#### TASK GOAL
Copy out the passage on the fostemsavir study from "The study also" to "of AIDS-related illness.".

#### TEXT PROVIDED

------------------------

A substantial minority of people living with HIV who began treatment in the mid-1990s have been exposed to suboptimal regimens and have developed resistance to non-nucleoside reverse transcriptase inhibitors, nucleoside reverse transcriptase inhibitors and most protease inhibitors. In these individuals, a regimen consisting of an integrase inhibitor and other drugs with partial activity against drug-resistant virus might be assembled, but how long such regimens can be expected to prevent viral rebound is unclear.
A phase 3 study of fostemsavir, designed to lead to the licensing of the drug for use in treatment-experienced people, randomised participants to receive fostemsavir 600mg twice daily or placebo for 7 days in addition to their failing regimen, after which all participants received fostemsavir for 24 weeks together with a background regimen that had been optimised by resistance testing. Treatment-experienced people were eligible for the randomised study arm if they were unable to assemble a regimen that was likely to be fully suppressive from currently available agents and only had sensitivity to drugs in one or two classes of antiretrovirals.
The study also included an open-label arm for participants without any fully active drug options in the existing classes of antiretroviral agents, who started treatment with fostemsavir and a background regimen optimised by resistance testing.
A total of 272 people were randomised in the ratio 3:1 to the placebo-controlled arm of the study; 99 people were recruited to the open-label arm.
The study population was at high risk of further HIV disease progression and in need of new treatment options. The median CD4 cell count in the placebo-controlled arm was 100 cells/mm3 and 41 cells/mm3 in the open-label arm, 72% of all study participants had a baseline CD4 cell count below 200 cells/mm3 and 41% a CD4 cell count below 50 cells/mm3, indicating a very high risk of AIDS-related illness.
Eighty per cent of study participants had prior exposure to an integrase inhibitor and over 90% were exposed to protease inhibitors. Less than half of participants in the randomised arm had more than one fully active agent in their optimised background regimen (42%). Of the 272 participants randomised, 45 (17%) withdrew by week 24. In the open label arm 26 of 99 participants (26%) withdrew by week 24.

------------------------

#### Stored dataset items
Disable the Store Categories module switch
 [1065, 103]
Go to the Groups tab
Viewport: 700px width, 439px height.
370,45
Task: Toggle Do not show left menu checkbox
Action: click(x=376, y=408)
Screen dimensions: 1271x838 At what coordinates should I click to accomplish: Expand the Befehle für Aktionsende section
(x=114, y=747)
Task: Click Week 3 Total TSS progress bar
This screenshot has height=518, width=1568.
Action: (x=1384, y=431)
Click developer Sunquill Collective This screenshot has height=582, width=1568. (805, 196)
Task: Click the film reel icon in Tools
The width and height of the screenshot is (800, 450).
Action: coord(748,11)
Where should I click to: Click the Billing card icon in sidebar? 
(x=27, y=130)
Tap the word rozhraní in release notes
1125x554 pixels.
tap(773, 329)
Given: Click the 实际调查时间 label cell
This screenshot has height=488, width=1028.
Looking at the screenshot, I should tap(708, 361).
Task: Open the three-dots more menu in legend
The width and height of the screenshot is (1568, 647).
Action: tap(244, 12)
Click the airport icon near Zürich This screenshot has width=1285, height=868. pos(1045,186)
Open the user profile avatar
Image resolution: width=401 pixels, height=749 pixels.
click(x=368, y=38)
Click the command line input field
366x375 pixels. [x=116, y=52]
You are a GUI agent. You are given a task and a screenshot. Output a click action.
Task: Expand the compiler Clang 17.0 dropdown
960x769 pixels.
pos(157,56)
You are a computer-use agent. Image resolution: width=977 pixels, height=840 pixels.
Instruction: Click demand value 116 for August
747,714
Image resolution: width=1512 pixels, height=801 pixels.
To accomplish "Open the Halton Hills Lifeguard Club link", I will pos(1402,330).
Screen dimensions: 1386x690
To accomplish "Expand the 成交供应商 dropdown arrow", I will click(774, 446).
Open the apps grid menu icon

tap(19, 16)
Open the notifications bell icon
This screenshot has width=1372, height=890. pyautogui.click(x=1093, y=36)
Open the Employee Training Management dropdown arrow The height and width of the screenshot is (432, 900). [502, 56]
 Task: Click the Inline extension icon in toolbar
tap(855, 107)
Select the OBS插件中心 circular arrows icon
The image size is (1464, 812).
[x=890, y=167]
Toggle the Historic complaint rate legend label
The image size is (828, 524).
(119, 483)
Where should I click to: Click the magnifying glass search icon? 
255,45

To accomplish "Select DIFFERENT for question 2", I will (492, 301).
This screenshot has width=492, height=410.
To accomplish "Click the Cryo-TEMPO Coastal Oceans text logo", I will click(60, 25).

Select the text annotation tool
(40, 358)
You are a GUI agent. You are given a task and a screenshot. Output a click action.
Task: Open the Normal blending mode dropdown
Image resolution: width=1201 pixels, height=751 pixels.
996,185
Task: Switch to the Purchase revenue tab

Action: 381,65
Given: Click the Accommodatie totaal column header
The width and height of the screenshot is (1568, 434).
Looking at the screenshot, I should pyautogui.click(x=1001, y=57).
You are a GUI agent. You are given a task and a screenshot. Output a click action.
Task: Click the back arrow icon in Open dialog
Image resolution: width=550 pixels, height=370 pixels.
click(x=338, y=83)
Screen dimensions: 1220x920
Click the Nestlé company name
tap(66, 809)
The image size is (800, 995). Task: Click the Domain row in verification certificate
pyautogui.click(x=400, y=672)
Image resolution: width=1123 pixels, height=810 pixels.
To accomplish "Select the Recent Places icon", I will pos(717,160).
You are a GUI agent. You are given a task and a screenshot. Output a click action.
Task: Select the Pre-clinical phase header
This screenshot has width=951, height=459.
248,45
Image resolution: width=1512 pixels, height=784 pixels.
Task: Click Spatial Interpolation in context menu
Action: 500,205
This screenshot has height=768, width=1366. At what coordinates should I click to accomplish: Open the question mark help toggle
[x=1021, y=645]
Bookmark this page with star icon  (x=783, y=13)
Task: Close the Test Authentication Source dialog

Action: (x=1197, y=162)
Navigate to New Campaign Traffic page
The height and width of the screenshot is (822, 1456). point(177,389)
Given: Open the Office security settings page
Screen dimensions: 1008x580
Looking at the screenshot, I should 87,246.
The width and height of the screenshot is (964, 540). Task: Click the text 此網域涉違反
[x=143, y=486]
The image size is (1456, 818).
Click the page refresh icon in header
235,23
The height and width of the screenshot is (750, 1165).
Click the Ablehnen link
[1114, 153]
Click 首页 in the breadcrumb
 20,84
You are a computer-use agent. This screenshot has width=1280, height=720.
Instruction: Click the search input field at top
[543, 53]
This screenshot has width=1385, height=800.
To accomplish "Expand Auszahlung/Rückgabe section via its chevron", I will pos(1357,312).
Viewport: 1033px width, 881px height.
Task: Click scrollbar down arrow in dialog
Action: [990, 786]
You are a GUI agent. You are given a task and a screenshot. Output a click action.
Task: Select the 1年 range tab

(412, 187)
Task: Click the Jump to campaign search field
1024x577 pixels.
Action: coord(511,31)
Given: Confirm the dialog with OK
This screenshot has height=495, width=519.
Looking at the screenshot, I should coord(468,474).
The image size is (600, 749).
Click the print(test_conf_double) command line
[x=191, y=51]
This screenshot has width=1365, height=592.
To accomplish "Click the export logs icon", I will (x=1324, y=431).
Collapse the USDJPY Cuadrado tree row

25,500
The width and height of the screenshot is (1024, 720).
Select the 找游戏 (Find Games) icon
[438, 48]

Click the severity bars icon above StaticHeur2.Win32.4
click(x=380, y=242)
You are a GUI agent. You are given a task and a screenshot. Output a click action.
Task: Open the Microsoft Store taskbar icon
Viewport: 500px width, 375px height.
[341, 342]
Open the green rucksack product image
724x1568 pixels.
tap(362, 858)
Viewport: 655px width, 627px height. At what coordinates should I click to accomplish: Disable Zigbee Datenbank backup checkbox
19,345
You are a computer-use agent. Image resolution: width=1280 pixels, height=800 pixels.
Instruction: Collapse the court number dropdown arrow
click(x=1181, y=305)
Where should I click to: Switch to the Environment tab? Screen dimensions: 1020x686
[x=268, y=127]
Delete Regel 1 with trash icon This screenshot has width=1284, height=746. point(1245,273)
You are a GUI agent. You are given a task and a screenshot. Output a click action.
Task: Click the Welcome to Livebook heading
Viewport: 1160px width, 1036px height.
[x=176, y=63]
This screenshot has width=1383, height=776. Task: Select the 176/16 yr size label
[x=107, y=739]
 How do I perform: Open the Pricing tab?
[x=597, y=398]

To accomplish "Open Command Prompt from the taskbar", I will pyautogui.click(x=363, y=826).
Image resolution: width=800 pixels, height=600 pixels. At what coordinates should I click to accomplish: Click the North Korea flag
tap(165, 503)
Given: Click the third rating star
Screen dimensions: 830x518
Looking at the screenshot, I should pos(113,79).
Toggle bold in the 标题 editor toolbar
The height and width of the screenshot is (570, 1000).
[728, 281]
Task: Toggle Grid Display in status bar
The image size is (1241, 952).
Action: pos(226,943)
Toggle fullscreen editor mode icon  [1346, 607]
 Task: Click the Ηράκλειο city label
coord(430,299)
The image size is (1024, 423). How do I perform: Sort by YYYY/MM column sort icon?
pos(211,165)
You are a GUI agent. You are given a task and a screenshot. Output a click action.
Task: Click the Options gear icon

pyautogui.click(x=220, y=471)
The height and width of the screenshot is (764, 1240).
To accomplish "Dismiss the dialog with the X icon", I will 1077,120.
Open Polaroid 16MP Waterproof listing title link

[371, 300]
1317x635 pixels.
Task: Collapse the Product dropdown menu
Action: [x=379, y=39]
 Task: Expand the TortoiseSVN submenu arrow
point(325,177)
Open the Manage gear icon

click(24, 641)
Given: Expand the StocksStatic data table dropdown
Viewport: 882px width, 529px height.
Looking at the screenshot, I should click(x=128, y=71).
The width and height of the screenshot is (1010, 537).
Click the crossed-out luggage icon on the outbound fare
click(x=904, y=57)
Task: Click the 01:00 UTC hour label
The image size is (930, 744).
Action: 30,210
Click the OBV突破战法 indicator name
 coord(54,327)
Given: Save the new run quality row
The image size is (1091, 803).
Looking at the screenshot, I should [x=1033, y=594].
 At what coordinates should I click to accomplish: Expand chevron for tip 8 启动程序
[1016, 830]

------------------------

#### RESULT OF THE TASK
The study also included an open-label arm for participants without any fully active drug options in the existing classes of antiretroviral agents, who started treatment with fostemsavir and a background regimen optimised by resistance testing.
A total of 272 people were randomised in the ratio 3:1 to the placebo-controlled arm of the study; 99 people were recruited to the open-label arm.
The study population was at high risk of further HIV disease progression and in need of new treatment options. The median CD4 cell count in the placebo-controlled arm was 100 cells/mm3 and 41 cells/mm3 in the open-label arm, 72% of all study participants had a baseline CD4 cell count below 200 cells/mm3 and 41% a CD4 cell count below 50 cells/mm3, indicating a very high risk of AIDS-related illness.